PROMPT: Rewrite the part of the data that opens with the line containing "The width and height of the screenshot is (868, 471)." and closes with the line containing "Action: 599,157", and replace "barcode scanner" with "QR code scanner" while keeping everything else the same. Leave the pictures out of your answer.

[Data on locating visible targets]
((

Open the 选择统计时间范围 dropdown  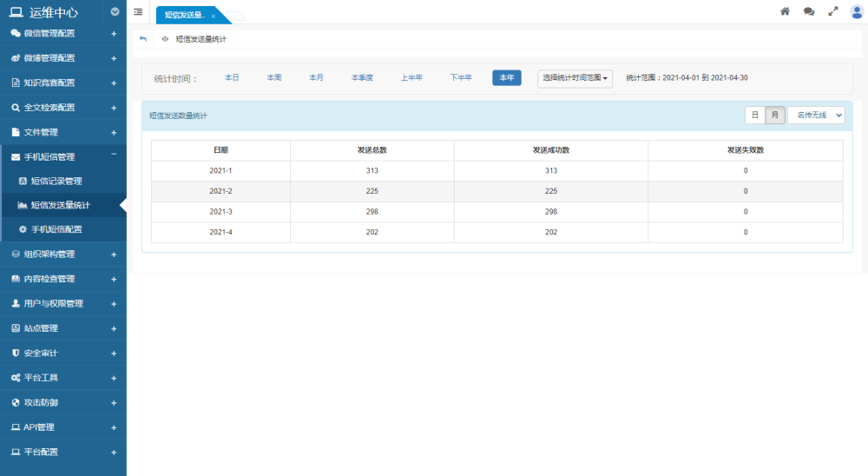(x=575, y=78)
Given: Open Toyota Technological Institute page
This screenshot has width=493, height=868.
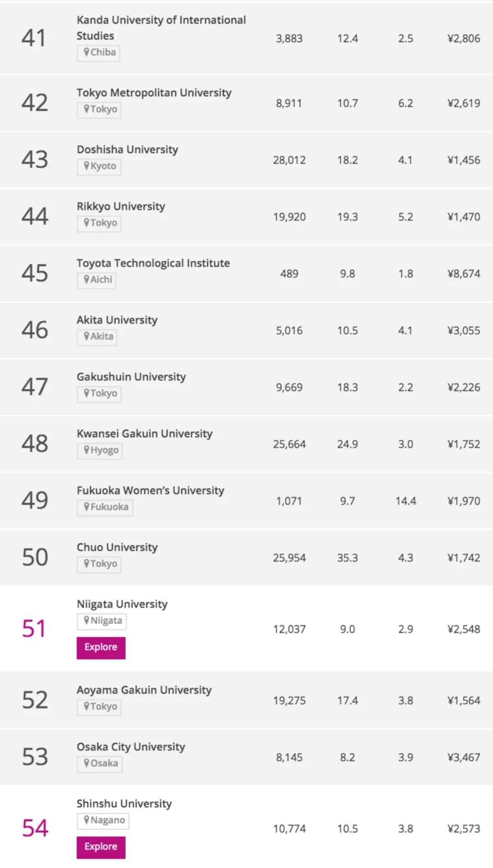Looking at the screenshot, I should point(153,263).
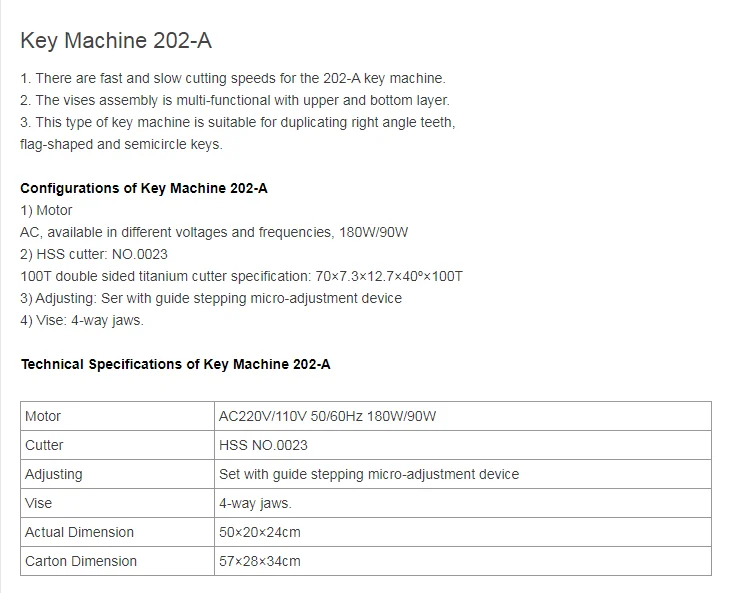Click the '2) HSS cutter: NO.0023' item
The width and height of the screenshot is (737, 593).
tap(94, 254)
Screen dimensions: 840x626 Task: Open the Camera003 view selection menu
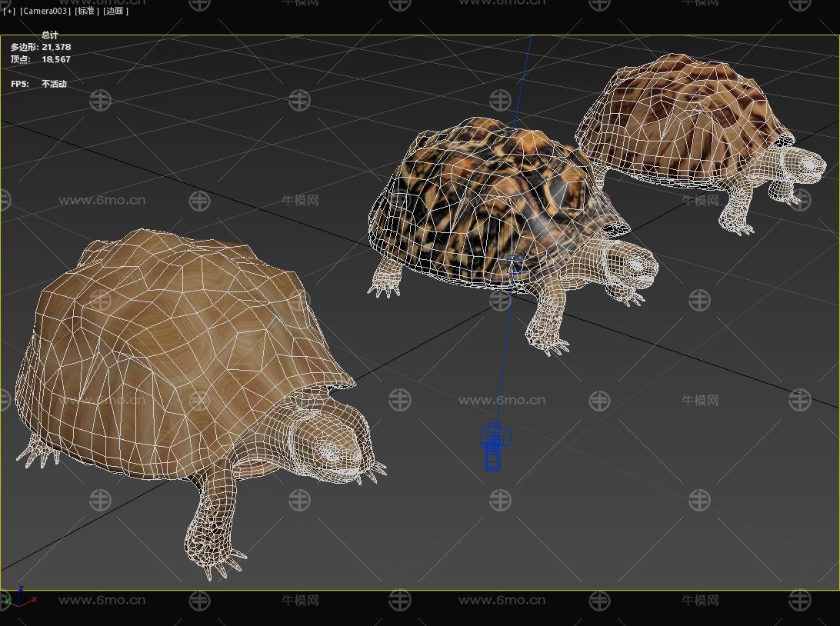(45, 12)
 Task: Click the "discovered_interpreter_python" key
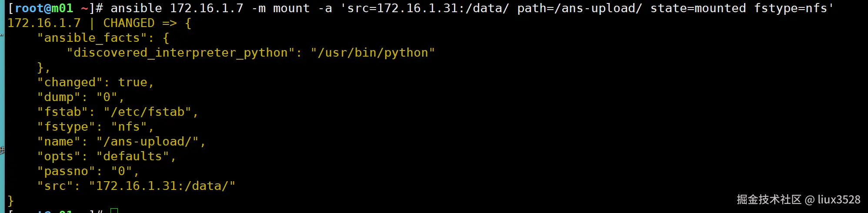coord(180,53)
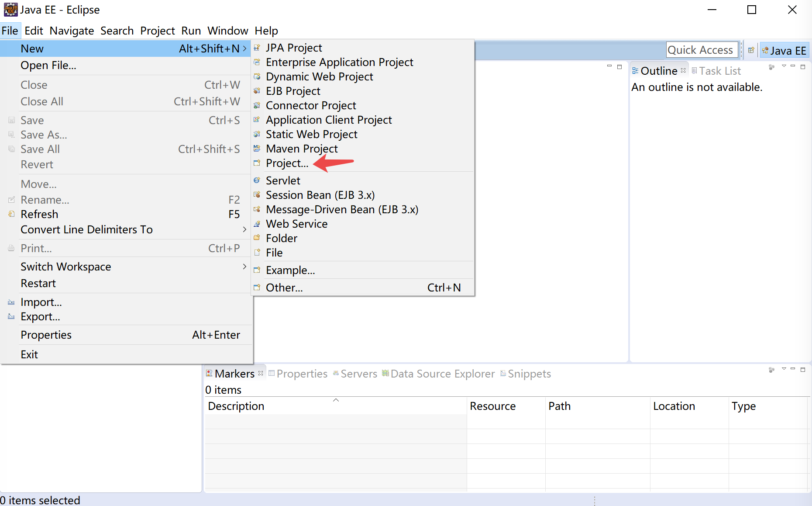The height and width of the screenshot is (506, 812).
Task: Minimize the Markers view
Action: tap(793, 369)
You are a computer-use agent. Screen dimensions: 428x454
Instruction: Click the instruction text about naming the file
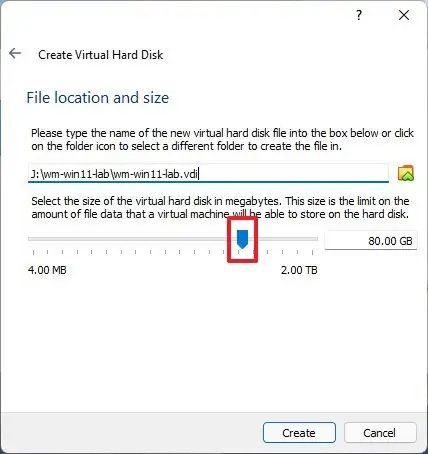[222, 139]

))
((

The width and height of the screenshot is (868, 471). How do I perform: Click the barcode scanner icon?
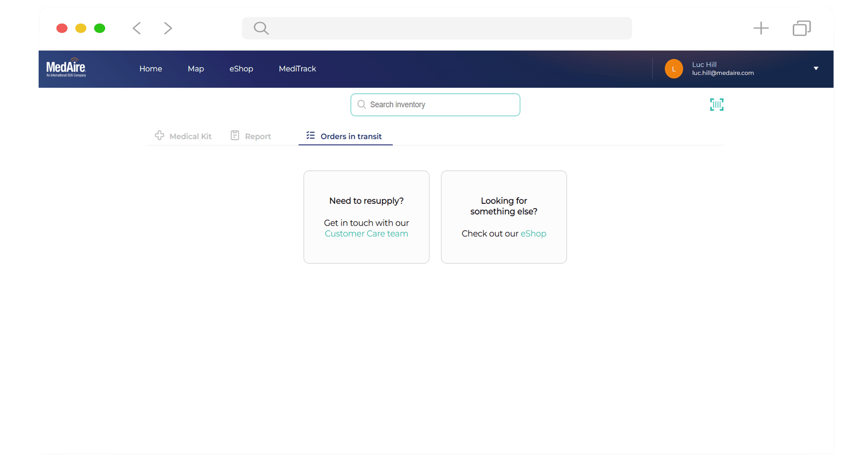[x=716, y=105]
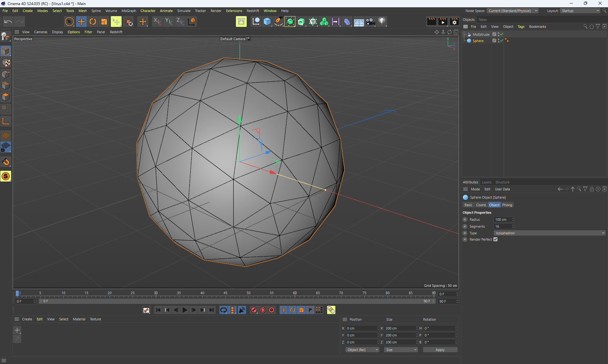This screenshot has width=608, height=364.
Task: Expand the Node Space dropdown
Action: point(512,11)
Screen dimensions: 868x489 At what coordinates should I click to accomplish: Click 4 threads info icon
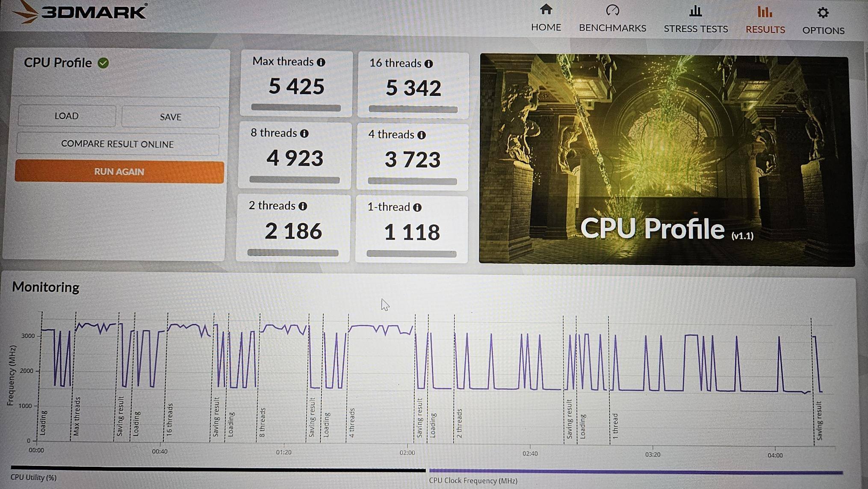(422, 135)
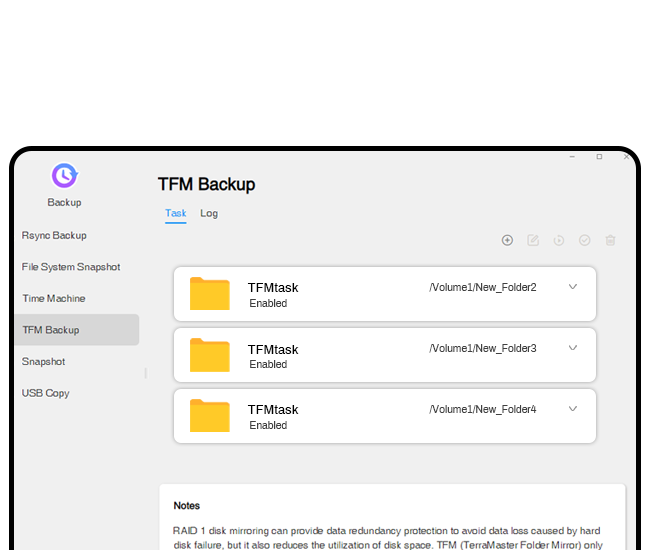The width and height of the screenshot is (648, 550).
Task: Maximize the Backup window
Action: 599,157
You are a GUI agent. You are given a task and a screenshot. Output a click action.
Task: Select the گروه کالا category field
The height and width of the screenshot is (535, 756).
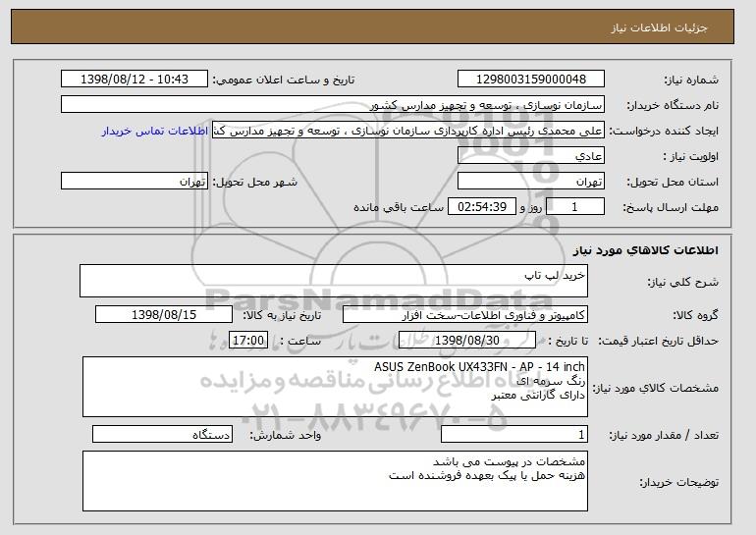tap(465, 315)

))
((

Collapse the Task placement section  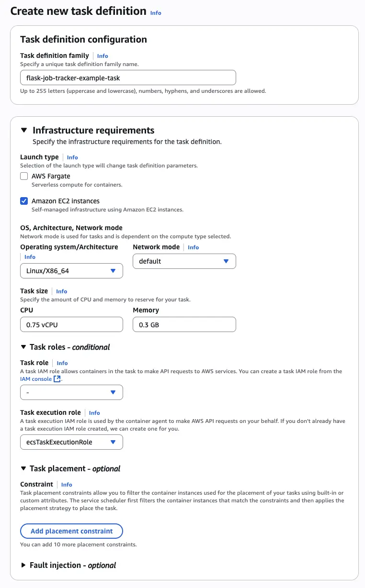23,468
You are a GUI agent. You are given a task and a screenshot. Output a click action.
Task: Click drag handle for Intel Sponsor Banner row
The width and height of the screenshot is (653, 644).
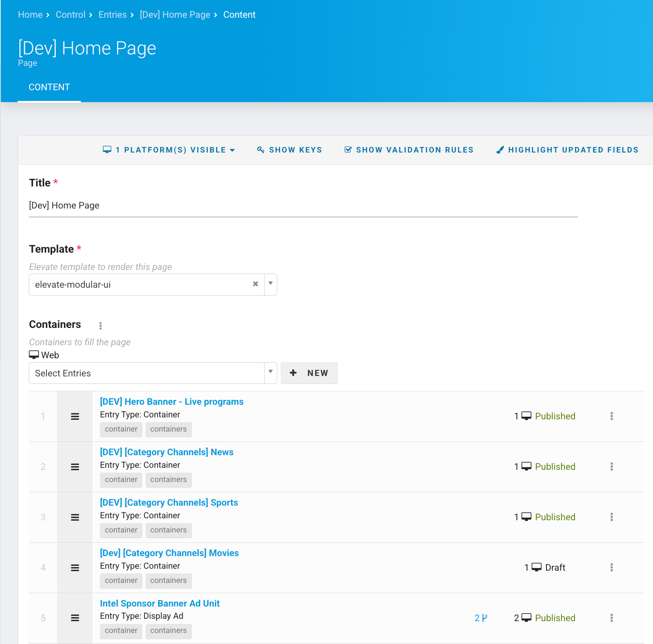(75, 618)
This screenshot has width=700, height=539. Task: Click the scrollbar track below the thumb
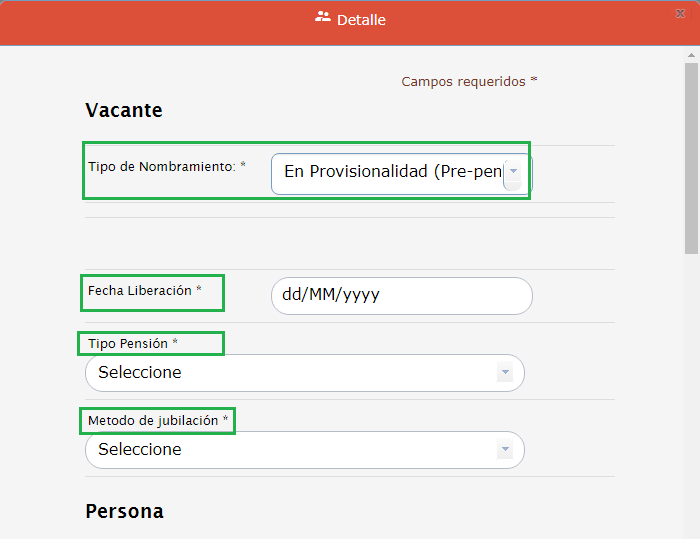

))

TASK OUTPUT:
The width and height of the screenshot is (868, 471). How do I perform: Click the QR code scanner icon?
[x=716, y=105]
This screenshot has width=608, height=364.
Task: Expand the Node Space dropdown
Action: point(512,11)
Screen dimensions: 868x489 At what coordinates should I click to accomplish: Click 4 threads info icon
(422, 135)
The width and height of the screenshot is (648, 550).
Task: Maximize the Backup window
Action: 599,157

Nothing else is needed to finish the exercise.